State high court determines that drivers who haul materials to public construction sites could be covered by prevailing wage provisions.

In a recent decision that will impact Nevada employers engaged in the construction industry, the Nevada Supreme Court determined that drivers who haul materials to state public works sites may in fact be entitled to state prevailing wages, even though the law itself states that it applies to employees “at the site of work”. Granite Construction Company was a general contractor engaged in three separate public works projects for the resurfacing of state highways. As part of its contract, Granite employed drivers to transport raw materials from state “borrow pits” located away from the construction sites. Although Granite paid the prevailing wage to its employees at the pits, it did not pay the prevailing wage to the truck drivers. When the Nevada Department of Transportation learned of this, it withheld payment of approximately $225,000.00 in contract payments. After an investigation, the Labor Commissioner advised Granite to pay the truck drivers the prevailing wage.
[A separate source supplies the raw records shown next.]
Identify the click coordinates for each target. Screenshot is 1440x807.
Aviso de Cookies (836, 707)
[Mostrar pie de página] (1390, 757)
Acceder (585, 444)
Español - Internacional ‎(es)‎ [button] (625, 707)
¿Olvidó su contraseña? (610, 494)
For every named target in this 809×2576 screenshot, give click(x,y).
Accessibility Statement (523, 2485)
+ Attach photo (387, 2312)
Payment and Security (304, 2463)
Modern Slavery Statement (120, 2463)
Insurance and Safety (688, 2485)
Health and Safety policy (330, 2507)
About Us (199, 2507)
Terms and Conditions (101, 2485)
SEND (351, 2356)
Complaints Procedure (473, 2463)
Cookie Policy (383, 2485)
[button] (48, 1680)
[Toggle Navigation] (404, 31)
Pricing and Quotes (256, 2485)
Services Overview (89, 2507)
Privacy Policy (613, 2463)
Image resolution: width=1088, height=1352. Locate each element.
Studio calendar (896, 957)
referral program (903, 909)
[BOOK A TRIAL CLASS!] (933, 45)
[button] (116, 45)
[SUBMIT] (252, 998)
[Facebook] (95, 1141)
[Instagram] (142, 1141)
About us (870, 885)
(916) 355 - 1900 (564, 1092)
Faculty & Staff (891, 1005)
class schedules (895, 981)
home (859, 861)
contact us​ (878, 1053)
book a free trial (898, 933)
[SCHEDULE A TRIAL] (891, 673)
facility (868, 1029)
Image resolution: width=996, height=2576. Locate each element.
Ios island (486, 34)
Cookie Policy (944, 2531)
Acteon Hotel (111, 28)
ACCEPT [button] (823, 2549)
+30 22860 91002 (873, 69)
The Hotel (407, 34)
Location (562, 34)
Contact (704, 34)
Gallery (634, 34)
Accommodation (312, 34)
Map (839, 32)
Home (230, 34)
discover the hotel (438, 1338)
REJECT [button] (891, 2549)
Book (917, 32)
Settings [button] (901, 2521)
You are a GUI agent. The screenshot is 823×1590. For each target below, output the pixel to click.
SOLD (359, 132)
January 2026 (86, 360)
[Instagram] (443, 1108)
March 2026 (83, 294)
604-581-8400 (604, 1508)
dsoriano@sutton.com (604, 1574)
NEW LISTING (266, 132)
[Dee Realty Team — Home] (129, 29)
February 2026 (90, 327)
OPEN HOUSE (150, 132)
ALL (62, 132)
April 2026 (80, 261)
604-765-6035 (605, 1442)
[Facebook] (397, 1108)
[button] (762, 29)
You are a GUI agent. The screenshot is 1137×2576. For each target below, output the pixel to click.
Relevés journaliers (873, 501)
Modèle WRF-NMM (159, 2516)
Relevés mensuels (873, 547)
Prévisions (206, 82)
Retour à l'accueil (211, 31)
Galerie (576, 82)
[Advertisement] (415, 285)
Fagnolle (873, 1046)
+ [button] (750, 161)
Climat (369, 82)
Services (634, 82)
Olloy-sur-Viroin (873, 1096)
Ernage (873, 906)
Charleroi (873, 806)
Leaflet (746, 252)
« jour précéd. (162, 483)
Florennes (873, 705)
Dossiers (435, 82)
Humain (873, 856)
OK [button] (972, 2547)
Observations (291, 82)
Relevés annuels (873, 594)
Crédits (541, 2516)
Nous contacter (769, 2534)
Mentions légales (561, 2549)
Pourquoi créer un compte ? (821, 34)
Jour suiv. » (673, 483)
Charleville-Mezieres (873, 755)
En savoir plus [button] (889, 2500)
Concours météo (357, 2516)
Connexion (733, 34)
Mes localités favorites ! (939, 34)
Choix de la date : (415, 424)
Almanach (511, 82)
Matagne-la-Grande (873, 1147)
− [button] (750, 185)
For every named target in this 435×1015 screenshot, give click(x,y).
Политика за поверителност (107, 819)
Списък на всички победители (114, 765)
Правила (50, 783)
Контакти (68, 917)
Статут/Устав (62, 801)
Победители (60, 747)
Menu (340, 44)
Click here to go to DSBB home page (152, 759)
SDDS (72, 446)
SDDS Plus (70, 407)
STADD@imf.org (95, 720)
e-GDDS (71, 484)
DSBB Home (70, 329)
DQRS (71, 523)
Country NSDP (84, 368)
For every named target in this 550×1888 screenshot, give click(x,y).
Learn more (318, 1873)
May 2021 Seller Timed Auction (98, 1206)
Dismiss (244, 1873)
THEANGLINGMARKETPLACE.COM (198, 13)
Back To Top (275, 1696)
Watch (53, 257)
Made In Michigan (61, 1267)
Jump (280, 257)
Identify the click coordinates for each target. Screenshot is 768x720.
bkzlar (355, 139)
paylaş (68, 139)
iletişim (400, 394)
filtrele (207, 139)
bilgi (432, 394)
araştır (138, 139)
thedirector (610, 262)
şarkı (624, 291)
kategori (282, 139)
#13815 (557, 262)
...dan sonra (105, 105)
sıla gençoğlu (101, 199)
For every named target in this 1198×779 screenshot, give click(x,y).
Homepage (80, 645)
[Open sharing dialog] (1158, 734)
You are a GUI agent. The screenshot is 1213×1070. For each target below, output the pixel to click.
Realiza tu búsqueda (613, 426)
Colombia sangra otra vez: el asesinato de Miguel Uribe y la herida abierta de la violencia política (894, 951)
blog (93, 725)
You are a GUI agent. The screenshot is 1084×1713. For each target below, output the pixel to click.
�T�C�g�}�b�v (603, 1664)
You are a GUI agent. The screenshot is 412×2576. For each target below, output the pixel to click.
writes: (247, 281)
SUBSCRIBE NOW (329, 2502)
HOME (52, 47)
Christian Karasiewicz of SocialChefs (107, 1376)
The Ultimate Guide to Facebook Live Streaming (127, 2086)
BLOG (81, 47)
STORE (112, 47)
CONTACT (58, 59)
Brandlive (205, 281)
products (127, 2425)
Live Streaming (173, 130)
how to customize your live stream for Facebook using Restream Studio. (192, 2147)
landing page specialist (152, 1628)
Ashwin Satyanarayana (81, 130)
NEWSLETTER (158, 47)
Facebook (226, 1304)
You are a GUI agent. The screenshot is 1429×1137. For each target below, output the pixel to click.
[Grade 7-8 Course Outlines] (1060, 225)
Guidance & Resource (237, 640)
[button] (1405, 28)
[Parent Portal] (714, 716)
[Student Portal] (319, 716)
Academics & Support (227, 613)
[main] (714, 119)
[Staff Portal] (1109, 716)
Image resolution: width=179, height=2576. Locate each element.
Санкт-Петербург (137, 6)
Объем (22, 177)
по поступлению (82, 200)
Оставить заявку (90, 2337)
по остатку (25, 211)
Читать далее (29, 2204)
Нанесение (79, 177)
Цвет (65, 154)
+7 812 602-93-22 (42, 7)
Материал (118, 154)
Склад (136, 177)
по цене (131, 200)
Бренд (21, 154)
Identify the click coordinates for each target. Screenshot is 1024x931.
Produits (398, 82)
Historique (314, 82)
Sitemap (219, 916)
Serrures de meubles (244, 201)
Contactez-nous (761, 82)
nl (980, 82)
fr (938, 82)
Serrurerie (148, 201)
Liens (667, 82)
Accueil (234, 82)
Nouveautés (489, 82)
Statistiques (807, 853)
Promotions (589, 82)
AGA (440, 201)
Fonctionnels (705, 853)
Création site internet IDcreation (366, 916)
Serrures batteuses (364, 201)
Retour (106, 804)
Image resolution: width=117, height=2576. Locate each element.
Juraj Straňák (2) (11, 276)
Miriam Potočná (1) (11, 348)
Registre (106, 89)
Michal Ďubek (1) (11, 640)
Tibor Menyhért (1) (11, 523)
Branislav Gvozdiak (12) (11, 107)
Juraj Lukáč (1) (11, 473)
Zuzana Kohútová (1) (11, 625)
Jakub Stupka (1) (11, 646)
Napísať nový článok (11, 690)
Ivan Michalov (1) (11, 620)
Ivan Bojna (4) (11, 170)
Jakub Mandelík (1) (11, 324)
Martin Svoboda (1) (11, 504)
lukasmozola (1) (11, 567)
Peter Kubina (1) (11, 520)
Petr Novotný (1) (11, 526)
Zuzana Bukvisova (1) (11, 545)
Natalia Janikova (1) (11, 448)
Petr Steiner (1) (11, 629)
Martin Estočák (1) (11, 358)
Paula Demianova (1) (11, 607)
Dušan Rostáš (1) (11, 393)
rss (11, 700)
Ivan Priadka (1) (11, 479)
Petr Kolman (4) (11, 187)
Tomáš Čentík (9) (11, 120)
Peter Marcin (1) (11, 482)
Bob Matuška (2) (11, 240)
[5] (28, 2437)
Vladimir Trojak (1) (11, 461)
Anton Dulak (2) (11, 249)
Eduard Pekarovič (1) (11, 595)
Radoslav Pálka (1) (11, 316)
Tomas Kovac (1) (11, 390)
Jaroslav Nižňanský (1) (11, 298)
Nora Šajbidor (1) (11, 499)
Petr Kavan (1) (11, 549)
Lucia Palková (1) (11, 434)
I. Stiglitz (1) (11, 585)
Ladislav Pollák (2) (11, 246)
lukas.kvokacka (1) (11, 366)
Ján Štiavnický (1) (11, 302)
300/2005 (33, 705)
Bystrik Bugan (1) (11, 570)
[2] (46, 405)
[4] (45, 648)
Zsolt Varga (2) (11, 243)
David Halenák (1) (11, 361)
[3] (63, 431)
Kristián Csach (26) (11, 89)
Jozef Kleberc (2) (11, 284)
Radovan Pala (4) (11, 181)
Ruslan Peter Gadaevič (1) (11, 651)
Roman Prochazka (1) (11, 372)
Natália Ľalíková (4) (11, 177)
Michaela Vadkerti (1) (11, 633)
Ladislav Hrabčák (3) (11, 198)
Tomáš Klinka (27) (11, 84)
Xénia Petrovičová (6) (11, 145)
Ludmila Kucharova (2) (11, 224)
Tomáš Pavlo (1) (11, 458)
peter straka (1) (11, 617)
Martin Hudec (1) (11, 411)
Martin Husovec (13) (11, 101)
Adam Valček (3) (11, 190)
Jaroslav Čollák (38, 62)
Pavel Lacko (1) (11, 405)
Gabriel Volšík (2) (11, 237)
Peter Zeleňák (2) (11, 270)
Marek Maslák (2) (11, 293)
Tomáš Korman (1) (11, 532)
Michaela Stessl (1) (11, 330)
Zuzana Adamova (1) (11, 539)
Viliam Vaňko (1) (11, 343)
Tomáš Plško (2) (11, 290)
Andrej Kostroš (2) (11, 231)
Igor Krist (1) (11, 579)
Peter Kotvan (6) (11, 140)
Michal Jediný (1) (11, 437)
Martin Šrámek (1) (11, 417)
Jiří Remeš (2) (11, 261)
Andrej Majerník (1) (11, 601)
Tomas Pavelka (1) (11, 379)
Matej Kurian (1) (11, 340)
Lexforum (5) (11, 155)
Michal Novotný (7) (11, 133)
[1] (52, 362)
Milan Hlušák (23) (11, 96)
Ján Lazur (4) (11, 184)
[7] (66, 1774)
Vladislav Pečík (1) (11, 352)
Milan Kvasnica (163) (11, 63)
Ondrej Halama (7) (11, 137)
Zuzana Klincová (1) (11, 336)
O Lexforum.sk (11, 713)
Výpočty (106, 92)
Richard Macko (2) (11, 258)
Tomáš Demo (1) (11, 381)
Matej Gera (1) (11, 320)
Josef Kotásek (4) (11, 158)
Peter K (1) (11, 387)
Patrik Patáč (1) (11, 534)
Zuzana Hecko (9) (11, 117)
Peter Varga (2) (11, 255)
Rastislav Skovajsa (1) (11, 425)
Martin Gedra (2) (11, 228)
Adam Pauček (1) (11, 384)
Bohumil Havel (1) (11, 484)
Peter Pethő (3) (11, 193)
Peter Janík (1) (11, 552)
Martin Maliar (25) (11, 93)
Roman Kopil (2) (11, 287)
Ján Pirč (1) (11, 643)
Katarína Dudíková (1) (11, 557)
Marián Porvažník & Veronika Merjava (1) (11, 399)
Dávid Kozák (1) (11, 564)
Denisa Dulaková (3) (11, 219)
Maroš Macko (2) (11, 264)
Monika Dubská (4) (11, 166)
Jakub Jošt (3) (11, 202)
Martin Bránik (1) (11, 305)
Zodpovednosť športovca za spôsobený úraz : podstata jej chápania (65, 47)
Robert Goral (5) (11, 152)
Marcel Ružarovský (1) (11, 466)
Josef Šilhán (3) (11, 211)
Before the Nevada Supreme Court, Granite argued that the drivers were not subject to state prevailing wage statutes since state law dictated that an employee must be employed “at the site of the work”. However, the court noted that geographic proximity to the site of the public works project was only one factor that the state legislators intended for the determination of whether an employee was covered by the prevailing wage act. Also important is whether an employee’s particular duties are necessary for the execution of the contracts awarded to the employer. Because the materials which Granite’s drivers were hauling were integral in the completion of the highway construction project, the drivers were entitled to receive prevailing wages.

From this case, those employers who engage in public works contracts should recognize that the state prevailing wage statute will be interpreted more broadly than its federal counterpart and will encompass more employees. Under the federal prevailing wage statute, an employee must be employed directly at a public works site, or in very close proximity, in order to be entitled to a prevailing wage. Under the state statute, however, an employee’s function will often be examined to determine whether it is necessary to the execution of the public works contract.

State of Nevada v. Granite Construction Co. , 118 Nev. Adv. Op. No. 9, (Feb. 13, 2002).